• To be done:
[A] Reproduce the forum thread on Zig loop performance word for word, starting at "The binary example" and ending at "pipeline is fun.".
[B] In the forum thread on Zig loop performance, what does one post say has been proposed for Zig?
[C] Continue the forum thread on Zig loop performance from its final post.

• Extract:
[Start]

I measured it, the randomization part takes the same amount of time in the C and Zig versions, so it’s fine for the benchmark. It’s the loop lowering that’s different here.
The binary example clearly shows why the for loops are so much slower: The for loops with dynamic ranges create a complex control flow with 2 counter and more branches, while the while loops result in only one counter with fewer branch misses.
Yeah, in ReleaseFast but effect is not as severe in ReleaseSmall. The LLVM opt pipeline is fun.
Yep: ReleaseFast ~80 lines of assembly with complex loop unrolling, ReleaseSmall ~30 lines, no more loop unrolling!
Can one draw general-purpose conclusions from this? (At the zig-language level, that is; I can see the binary / LLVM-opt-level conclusions, or observations, at least.)
Good question - I noticed some projects are now currently doing stuff like #pragma clang loop unroll(disable) due to the aggressive unrolling.
I see @loopHint has been proposed for Zig
i’m also curious: given that my code works correctly in Debug mode, is its behavior in ReleaseFast a miscompilation?
Are you referring to the comment “fwiw I ran the latest fixed version and there’s no difference under ReleaseFast” ? What I meant there was that there’s no difference in performance under ReleaseFast, not that there’s a problem with the output after your fix (afaict)

[End]

• Dataset section:

[Start]

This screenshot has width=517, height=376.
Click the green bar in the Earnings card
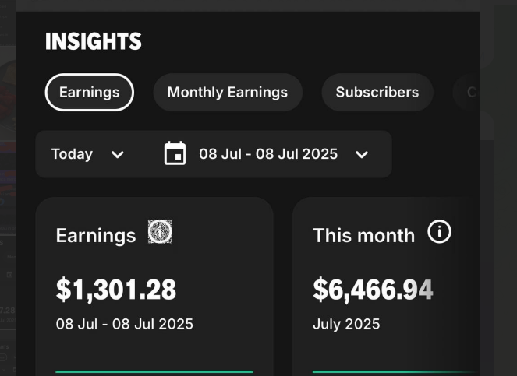click(x=154, y=371)
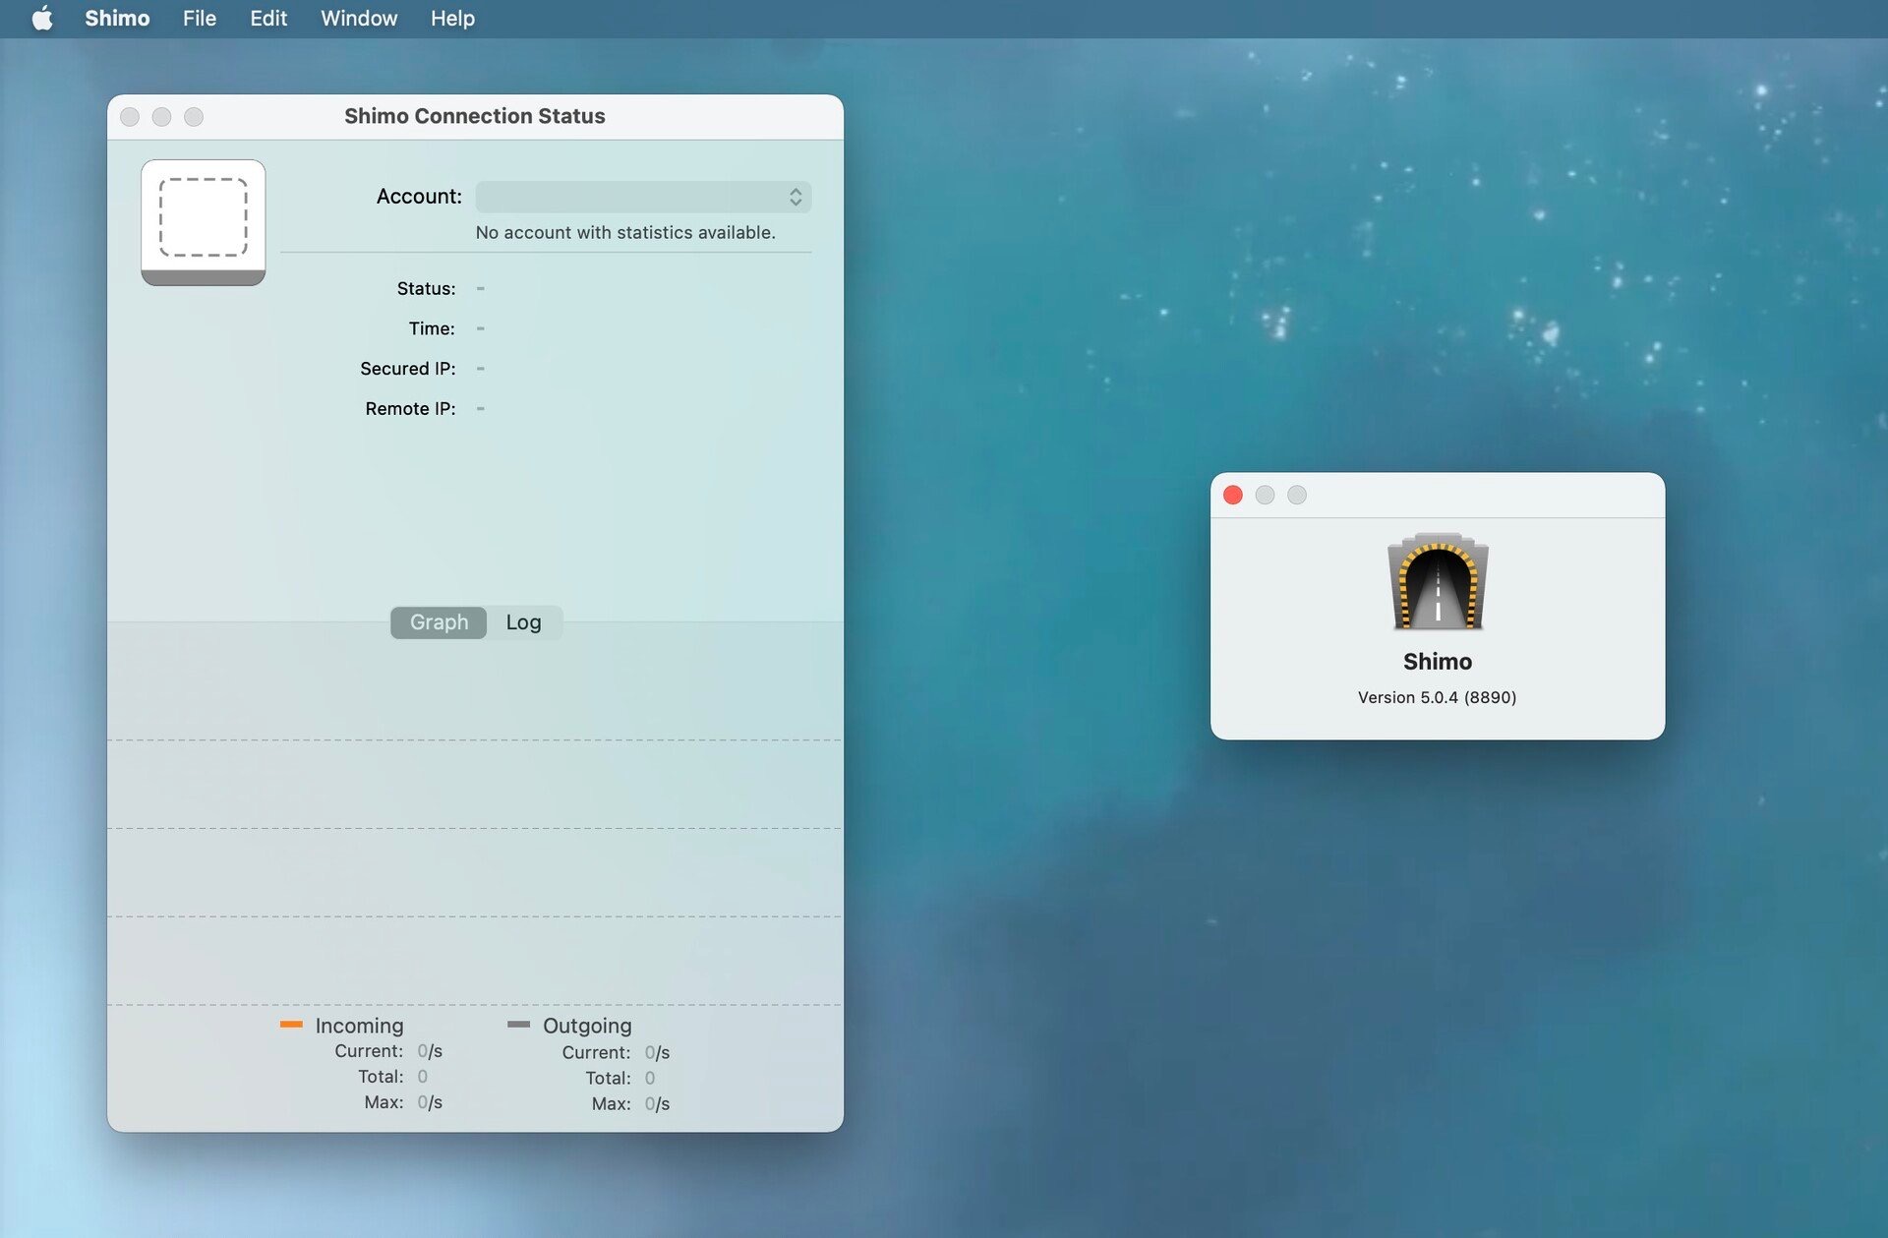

[End]

• Responses for each task:
[A]
The binary example clearly shows why the for loops are so much slower: The for loops with dynamic ranges create a complex control flow with 2 counter and more branches, while the while loops result in only one counter with fewer branch misses.
Yeah, in ReleaseFast but effect is not as severe in ReleaseSmall. The LLVM opt pipeline is fun.

[B] A @loopHint builtin has been proposed for Zig.

[C]
I don’t think so, in this particular instance it wasn’t beneficial, because the algorithm is branch heavy, and since it’s about sorting, random numbers, assuming the distribution is random, you literally have a 50% chance of being wrong. This text book example worst case scenario for the speculative execution engine, it keeps guessing and being wrong most of the time, and needs to stall, which is further increased by the unrolling. But most of the time loop unrolling is usually beneficial, and can help especially if you don’t have much branch, or if they are cold enough that you’ll still benefit from the unrolling. So it’s worth keeping in mind and double checking, and investigating, but no need to draw conclusion i think ![]()
i’m not sure how to understand this reply. i mean that the code i wrote way way above works in Debug mode, producing a sorted list. according to you, it does not work in ReleaseFast mode, producing garbage. That difference was the source of my question.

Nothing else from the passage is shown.